The University of Minnesota (UMN) has demonstrated a dual-fuel hydrous ethanol injection system for use on existing diesel engines that can replace up to 40% diesel fuel use by energy with ethanol. We have also demonstrated that 180 proof hydrous ethanol production can save 10% in plant natural gas usage and reduce net plant water use up to 6%.
The primary motivations for developing a viable hydrous ethanol dual-fuel system are to expand the market for ethanol to diesel-powered applications and to reduce pollutant emissions from diesel engines. One key market driver for dual fuel systems is to use them as an alternative to add-on catalytic aftertreatment systems for off-highway engines meeting the California Air Resources Board (CARB) Diesel Risk Reduction Plan verification levels for in-use engines.
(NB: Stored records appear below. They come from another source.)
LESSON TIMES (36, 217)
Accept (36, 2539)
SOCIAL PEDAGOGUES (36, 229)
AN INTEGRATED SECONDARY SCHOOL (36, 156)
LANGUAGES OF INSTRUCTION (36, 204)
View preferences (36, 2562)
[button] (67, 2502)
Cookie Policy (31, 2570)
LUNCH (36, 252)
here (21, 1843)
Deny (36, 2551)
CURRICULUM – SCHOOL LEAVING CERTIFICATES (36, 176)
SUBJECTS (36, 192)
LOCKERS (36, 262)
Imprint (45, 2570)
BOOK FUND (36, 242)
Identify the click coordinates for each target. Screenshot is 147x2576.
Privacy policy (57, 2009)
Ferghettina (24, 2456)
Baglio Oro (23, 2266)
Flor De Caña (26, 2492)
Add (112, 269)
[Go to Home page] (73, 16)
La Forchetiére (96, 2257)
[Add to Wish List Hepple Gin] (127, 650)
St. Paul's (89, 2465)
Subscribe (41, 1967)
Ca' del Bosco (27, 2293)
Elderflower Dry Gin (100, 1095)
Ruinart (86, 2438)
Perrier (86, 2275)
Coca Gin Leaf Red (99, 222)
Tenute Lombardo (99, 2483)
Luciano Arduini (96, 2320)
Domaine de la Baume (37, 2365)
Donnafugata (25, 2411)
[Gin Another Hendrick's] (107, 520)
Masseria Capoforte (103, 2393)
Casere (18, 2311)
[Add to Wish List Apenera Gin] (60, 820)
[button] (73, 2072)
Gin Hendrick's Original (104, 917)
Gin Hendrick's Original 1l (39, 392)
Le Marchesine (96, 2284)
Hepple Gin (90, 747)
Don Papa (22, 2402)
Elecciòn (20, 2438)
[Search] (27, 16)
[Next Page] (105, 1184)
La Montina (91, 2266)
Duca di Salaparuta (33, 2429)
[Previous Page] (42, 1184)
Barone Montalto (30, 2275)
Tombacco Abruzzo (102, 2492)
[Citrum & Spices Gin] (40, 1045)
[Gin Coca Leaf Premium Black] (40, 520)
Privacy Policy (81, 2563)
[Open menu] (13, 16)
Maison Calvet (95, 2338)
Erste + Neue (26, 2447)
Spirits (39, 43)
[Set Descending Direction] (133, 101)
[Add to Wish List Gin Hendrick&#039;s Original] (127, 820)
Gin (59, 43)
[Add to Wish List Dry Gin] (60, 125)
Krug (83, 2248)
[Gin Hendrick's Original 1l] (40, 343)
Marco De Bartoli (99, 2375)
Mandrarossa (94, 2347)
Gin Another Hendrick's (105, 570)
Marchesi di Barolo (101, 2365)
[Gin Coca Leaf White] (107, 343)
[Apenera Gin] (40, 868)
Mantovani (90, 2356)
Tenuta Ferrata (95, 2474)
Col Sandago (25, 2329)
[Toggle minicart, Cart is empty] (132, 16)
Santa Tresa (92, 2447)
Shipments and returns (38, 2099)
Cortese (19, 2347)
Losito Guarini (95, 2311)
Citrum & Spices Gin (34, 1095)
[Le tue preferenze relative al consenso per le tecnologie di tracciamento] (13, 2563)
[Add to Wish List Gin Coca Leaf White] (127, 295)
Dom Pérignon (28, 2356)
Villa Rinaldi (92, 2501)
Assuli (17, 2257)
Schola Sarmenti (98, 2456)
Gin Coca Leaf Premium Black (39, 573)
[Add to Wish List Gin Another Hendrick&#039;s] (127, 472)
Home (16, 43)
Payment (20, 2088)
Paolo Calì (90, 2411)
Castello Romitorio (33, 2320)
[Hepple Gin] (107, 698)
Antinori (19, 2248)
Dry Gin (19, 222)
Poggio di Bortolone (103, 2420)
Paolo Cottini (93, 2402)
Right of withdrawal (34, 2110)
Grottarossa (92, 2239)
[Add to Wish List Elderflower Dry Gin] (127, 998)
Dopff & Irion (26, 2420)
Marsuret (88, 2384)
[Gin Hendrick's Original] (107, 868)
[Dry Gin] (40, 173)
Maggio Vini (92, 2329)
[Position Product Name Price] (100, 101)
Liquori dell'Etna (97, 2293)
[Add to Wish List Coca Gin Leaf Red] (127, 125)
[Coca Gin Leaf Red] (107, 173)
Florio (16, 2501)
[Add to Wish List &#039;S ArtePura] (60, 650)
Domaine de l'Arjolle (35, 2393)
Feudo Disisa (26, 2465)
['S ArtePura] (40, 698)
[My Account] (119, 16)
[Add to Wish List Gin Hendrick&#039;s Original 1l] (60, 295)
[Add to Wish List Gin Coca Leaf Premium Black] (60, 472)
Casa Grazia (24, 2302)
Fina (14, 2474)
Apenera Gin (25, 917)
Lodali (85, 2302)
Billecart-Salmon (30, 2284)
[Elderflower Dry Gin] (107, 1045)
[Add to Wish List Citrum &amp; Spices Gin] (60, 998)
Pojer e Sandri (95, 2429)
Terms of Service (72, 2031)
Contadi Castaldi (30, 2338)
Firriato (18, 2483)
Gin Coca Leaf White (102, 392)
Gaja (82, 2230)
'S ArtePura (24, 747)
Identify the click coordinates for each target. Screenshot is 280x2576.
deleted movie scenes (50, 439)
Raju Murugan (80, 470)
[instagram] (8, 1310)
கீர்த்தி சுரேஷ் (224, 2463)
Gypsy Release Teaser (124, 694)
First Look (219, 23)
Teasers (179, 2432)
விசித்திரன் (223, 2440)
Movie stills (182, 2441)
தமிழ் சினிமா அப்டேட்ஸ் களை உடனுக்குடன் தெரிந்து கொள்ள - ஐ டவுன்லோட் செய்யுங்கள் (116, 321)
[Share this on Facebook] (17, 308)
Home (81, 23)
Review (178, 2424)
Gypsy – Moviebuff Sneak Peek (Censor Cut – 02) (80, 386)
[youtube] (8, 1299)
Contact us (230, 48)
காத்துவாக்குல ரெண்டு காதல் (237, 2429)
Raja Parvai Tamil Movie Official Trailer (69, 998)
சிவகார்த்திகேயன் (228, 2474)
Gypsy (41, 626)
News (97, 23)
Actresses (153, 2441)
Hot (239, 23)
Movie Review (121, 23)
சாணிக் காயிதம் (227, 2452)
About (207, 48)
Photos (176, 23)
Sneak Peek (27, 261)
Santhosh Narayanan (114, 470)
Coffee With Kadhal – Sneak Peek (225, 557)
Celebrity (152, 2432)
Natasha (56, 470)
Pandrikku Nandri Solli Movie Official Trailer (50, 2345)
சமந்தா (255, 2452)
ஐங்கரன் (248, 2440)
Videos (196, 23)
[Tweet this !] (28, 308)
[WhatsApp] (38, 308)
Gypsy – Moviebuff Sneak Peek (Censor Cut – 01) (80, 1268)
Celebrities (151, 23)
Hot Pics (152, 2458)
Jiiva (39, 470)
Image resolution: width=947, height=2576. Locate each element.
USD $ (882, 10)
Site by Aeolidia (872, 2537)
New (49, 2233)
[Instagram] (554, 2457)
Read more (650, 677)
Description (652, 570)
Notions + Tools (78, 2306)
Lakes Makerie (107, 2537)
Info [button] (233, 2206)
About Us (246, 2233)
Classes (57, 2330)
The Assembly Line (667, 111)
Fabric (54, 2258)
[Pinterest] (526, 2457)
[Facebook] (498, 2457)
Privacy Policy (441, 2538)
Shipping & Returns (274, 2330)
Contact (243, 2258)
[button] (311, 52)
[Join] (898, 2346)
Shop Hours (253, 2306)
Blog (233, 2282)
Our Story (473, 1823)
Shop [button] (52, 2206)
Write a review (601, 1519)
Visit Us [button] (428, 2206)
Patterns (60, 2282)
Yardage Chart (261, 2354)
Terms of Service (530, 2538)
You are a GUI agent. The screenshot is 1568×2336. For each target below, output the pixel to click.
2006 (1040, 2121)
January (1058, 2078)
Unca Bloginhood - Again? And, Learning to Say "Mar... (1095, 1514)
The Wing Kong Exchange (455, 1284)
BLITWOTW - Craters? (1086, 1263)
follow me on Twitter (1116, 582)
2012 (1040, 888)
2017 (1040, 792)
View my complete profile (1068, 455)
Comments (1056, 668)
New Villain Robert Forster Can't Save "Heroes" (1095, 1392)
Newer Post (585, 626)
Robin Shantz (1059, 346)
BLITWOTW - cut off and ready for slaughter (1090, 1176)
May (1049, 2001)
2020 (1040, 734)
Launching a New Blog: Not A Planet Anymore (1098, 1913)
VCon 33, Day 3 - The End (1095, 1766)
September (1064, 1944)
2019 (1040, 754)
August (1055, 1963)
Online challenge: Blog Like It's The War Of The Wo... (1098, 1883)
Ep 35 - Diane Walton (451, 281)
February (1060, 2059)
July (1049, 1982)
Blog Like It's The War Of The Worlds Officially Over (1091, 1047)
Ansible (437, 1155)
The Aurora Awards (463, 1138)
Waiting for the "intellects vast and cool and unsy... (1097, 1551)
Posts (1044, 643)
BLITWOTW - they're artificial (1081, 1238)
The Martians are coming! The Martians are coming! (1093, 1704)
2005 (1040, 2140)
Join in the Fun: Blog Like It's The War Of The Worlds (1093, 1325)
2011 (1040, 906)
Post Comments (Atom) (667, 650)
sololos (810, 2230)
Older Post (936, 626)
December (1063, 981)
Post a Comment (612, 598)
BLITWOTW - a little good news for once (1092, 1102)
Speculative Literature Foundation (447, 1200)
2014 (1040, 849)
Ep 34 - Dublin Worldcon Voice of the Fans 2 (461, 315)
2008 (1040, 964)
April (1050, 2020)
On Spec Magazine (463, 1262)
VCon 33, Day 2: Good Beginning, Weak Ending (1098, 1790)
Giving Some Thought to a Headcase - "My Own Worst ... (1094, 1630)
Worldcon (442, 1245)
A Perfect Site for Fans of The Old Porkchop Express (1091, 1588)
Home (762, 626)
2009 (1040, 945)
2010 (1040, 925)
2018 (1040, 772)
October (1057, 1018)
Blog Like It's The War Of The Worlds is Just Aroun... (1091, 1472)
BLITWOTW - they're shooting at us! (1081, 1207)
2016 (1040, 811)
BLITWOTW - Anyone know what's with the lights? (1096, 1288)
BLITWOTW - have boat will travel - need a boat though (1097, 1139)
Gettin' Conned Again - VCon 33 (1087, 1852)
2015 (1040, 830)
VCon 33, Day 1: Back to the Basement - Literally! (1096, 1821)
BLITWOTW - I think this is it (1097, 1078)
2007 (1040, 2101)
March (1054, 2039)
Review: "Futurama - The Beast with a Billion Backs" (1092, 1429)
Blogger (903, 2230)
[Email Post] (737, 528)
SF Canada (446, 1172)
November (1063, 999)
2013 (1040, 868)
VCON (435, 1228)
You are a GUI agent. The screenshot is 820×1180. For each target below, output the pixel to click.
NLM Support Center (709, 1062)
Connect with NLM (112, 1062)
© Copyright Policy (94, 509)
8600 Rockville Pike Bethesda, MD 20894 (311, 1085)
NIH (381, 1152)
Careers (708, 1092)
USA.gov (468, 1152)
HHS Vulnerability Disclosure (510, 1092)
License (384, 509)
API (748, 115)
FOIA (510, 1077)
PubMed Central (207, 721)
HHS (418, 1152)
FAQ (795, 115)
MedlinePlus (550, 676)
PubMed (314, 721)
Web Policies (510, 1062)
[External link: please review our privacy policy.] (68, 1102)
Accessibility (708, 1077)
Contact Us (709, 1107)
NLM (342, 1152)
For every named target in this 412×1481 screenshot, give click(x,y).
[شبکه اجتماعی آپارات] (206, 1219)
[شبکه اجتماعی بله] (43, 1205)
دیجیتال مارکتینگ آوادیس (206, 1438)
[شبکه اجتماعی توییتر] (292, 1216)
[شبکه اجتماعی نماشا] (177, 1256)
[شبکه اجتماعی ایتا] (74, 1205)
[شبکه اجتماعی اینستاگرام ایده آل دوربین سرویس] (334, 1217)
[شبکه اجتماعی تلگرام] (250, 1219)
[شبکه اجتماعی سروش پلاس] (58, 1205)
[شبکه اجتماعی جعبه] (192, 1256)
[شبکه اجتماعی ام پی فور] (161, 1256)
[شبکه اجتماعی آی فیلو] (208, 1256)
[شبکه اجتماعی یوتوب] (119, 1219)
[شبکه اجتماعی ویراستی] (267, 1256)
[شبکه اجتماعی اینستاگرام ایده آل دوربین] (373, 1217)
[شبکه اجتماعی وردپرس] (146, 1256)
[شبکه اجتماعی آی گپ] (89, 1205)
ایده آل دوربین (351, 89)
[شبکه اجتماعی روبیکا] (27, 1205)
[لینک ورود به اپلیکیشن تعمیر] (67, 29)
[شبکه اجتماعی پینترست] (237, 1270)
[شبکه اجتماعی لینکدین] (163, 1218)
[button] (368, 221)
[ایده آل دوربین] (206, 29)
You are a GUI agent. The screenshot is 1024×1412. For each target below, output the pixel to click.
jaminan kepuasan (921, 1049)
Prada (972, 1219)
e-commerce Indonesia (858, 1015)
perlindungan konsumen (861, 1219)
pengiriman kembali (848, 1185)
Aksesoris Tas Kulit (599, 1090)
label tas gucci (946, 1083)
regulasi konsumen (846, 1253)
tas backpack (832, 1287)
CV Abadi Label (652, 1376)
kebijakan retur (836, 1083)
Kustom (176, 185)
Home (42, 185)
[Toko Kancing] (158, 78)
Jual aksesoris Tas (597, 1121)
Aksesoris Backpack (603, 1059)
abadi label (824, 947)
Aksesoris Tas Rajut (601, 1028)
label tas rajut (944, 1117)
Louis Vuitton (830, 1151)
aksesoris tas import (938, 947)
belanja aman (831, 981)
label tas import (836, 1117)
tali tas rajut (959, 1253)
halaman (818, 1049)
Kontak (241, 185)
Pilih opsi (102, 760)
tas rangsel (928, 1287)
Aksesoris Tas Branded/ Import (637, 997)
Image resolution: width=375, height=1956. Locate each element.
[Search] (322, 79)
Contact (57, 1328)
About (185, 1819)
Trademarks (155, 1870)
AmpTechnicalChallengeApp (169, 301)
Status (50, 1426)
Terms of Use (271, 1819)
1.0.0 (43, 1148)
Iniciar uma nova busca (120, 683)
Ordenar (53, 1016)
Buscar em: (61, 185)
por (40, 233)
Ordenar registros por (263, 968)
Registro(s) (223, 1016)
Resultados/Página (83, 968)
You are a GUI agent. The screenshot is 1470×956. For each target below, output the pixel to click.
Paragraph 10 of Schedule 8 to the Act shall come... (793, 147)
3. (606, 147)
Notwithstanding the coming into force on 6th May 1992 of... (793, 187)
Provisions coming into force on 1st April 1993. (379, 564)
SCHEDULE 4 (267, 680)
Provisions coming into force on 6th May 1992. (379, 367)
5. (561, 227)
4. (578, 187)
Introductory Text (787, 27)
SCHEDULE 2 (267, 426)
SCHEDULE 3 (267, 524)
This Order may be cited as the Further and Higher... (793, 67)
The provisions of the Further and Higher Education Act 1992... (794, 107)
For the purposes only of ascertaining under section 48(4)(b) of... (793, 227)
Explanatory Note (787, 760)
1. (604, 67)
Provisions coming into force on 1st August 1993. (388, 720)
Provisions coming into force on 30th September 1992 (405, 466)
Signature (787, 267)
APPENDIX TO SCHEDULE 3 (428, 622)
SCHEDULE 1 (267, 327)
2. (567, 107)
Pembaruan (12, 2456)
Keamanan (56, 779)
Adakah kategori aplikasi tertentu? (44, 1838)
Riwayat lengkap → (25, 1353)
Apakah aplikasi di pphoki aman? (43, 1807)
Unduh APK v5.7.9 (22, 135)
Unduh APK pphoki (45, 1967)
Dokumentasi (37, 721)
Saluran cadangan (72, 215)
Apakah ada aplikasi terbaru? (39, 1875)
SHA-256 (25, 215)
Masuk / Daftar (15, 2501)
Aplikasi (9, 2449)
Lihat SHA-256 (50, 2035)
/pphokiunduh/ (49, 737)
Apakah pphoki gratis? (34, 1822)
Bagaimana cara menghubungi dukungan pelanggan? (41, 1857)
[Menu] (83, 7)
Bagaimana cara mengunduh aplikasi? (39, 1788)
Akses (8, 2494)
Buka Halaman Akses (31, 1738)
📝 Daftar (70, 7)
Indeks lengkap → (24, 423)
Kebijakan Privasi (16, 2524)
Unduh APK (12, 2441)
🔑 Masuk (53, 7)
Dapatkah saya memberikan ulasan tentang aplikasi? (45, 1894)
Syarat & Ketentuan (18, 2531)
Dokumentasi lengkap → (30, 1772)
However, based on our evaluation of existing aftermarket dual-fuel systems including our own, injecting ethanol into the intake of a diesel engine does not reduce nitrogen oxide emissions (NOx) compared to diesel only operation. This is due to chemistry in the engine cylinder that enhances conversion of NO to NO2 from excess ethanol in fuel-lean areas.
The primary goal of this project is to develop an aftermarket hydrous ethanol reforming system that would meet CARB in-use standards for both particulate matter (PM) and NOx, an achievement that has not been achieved by any dual-fuel ethanol systems to date.